Benford’s law is what? The mathematical phenomena known as Benford’s Law is this disproportionate frequency. Contrary to popular belief, it was actually found by astronomer Simon Newcomb entirely by accident. In 1881, while researching logarithmic tables, he noted that the pages that started with the number one were noticeably more worn than the other pages. A phenomenon was quietly born after he quickly sent a message to the American Journal of Mathematics.

Nobody took the discovery seriously until a physicist by the name of Frank Benford decided to put it to the test in 1937. There’s a good reason it’s called Benford’s Law rather than Newcomb’s Law; after all, Benford put in the effort. The first-digit law remained true across all of the more than 20,000 data sets he tested it on, including mortality rates, molecular weights, population estimates, addresses, river flows, Reader’s Digest numbers, and more.
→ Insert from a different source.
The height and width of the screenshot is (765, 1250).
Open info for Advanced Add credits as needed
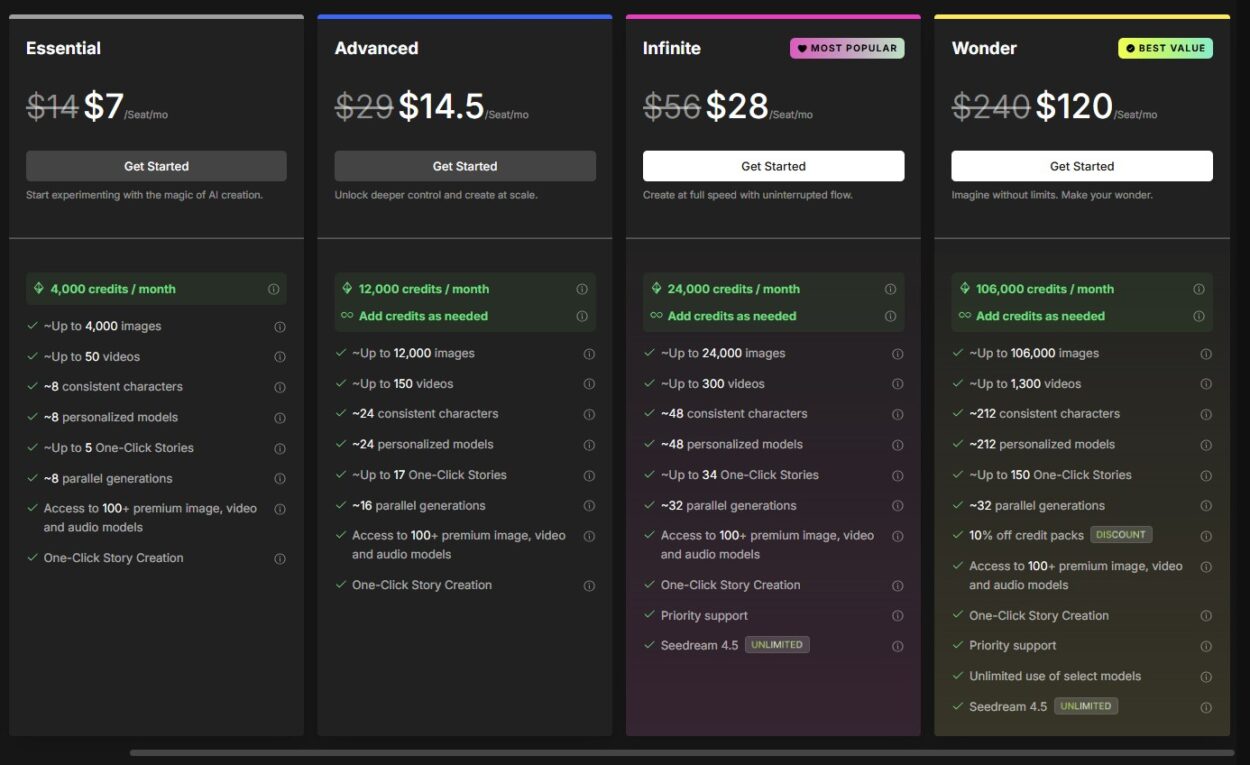(582, 316)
Sounds absurd, doesn’t it? Let’s put it into practice now; all we need is a sizable dataset of naturally occuring data. What about the total square kilometers of all the nations in the world? By adding the frequencies of each of the leading numbers and excluding Vatican City since it is too tiny for our needs, we arrive at the following. The numbers in the bars are, er, actual figures. The line conforms to what Benford’s Law would predict. Spooky!

Why does Benford’s law exist? Looking at that illustration, you would speculate that perhaps this is a human trait; perhaps we simply like smaller numbers, so we stop enlarging our kingdoms or whatever when we reach one million square kilometers. Watch that? Yes, it follows the same pattern. However, this one is scarcely physically constructed by human hands as it measures the leading digits of 2n.

Now, I’m sure that some of the mathematicians among you are now making your way to the comments area to point out that this impact most likely depends on the base you select. Because we operate in base ten, when we state that a data set’s starting digits are often ones, we actually mean that most of the entries are ones, or something-teens, or one hundred and somethings, and so on.

The identical values will have a different representation if we go to, example, base five or hexadecimal; these values won’t necessarily start with a one, therefore it stands to reason that the frequency of leading digits will also change. The wonderful part is that it is independent of base. Let’s translate the data from our nation sizes dataset into base… Oh, let’s go with base 8.